Pixel coordinate grounding data:
_ _ _

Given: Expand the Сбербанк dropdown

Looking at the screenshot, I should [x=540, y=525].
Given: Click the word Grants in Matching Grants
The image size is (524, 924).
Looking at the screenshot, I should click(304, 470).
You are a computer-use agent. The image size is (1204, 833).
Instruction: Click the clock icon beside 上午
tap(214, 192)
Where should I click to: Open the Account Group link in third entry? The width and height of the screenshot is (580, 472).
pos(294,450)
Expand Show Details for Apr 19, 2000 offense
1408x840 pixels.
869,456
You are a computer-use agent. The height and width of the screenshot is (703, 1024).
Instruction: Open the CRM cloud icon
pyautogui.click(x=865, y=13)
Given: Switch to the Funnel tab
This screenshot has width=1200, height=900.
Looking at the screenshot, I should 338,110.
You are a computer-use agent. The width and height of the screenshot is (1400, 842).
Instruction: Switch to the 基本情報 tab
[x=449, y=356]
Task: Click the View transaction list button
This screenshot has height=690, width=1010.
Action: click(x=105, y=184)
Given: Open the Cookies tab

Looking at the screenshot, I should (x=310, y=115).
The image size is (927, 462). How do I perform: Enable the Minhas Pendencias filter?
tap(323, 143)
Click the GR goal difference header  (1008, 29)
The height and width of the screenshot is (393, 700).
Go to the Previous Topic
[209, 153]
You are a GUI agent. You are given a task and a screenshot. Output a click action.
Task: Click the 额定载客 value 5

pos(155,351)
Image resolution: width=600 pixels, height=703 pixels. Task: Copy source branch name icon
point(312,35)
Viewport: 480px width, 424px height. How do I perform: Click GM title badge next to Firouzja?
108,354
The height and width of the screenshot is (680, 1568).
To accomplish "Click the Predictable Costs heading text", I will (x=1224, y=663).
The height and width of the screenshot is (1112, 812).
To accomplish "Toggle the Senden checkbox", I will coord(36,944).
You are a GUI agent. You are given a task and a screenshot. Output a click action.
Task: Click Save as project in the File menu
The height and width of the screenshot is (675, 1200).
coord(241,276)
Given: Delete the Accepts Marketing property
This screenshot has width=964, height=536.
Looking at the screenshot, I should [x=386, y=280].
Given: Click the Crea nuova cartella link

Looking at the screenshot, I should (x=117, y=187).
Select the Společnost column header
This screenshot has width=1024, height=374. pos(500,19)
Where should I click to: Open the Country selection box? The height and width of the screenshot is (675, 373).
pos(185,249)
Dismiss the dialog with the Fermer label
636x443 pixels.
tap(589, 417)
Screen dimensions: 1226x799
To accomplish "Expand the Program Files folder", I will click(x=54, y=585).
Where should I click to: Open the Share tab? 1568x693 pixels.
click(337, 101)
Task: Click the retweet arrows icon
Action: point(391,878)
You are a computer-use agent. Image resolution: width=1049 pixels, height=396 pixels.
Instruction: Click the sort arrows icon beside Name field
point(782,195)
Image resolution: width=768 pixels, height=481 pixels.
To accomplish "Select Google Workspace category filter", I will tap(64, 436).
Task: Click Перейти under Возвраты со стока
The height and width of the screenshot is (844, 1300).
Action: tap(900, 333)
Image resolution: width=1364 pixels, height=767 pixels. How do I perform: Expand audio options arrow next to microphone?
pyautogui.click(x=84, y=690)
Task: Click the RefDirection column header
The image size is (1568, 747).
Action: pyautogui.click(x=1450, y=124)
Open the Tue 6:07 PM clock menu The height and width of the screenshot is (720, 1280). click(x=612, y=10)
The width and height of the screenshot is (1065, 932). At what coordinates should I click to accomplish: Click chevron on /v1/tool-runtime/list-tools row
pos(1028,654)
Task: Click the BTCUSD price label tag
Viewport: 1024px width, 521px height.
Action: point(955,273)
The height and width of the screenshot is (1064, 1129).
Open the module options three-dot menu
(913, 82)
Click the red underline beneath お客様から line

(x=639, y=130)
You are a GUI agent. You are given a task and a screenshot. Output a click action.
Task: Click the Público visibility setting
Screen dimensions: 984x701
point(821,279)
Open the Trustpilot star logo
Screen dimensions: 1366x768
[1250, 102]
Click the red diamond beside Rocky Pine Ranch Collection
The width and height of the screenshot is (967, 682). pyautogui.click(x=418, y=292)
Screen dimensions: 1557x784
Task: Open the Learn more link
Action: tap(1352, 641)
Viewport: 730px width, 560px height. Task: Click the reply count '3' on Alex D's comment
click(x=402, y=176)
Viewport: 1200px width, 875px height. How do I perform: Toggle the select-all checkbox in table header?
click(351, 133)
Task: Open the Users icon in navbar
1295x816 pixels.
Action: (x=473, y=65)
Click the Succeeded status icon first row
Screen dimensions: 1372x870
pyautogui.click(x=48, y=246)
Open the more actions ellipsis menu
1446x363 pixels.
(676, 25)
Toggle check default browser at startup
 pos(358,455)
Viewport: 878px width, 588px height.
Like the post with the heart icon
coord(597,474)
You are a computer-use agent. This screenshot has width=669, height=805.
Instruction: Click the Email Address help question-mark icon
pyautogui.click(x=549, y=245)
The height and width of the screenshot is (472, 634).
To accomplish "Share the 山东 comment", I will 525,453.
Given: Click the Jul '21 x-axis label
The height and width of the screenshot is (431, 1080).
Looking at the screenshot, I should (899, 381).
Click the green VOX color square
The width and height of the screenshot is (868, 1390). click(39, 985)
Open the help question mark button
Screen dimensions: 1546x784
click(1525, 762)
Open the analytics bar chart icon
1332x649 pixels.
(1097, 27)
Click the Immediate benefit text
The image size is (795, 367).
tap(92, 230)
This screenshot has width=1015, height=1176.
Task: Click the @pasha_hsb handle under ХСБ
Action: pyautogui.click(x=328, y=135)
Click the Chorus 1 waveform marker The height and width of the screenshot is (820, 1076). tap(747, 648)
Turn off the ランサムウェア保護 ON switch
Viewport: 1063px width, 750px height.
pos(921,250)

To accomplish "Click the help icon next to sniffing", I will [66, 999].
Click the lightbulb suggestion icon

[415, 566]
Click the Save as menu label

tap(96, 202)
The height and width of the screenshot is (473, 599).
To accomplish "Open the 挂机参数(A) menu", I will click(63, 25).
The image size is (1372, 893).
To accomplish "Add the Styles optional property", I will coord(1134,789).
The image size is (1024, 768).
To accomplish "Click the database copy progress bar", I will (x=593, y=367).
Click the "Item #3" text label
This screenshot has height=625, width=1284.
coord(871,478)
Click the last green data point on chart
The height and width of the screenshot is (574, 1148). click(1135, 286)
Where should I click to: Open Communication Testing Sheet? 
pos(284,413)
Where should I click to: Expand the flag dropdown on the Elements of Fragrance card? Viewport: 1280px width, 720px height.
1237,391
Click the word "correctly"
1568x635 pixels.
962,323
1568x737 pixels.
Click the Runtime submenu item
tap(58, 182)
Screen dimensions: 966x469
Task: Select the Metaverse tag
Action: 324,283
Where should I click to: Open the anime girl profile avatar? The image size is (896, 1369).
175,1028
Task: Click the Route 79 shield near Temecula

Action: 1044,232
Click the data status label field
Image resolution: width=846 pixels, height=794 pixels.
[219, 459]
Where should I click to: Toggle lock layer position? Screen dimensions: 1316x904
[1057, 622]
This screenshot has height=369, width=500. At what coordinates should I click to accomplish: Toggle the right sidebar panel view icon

_ _ _

REQUIRED ACTION: Give the exact lines, and only those, from the line containing "This screenshot has width=1200, height=900." through the line containing "The height and width of the screenshot is (1112, 812)." in the entries above.

EXERCISE ANSWER:
This screenshot has width=1200, height=900.
Looking at the screenshot, I should 338,110.
You are a computer-use agent. The width and height of the screenshot is (1400, 842).
Instruction: Switch to the 基本情報 tab
[x=449, y=356]
Task: Click the View transaction list button
This screenshot has height=690, width=1010.
Action: click(x=105, y=184)
Given: Open the Cookies tab

Looking at the screenshot, I should (x=310, y=115).
The image size is (927, 462). How do I perform: Enable the Minhas Pendencias filter?
tap(323, 143)
Click the GR goal difference header  (1008, 29)
The height and width of the screenshot is (393, 700).
Go to the Previous Topic
[209, 153]
You are a GUI agent. You are given a task and a screenshot. Output a click action.
Task: Click the 额定载客 value 5

pos(155,351)
Image resolution: width=600 pixels, height=703 pixels. Task: Copy source branch name icon
point(312,35)
Viewport: 480px width, 424px height. How do I perform: Click GM title badge next to Firouzja?
108,354
The height and width of the screenshot is (680, 1568).
To accomplish "Click the Predictable Costs heading text", I will (x=1224, y=663).
The height and width of the screenshot is (1112, 812).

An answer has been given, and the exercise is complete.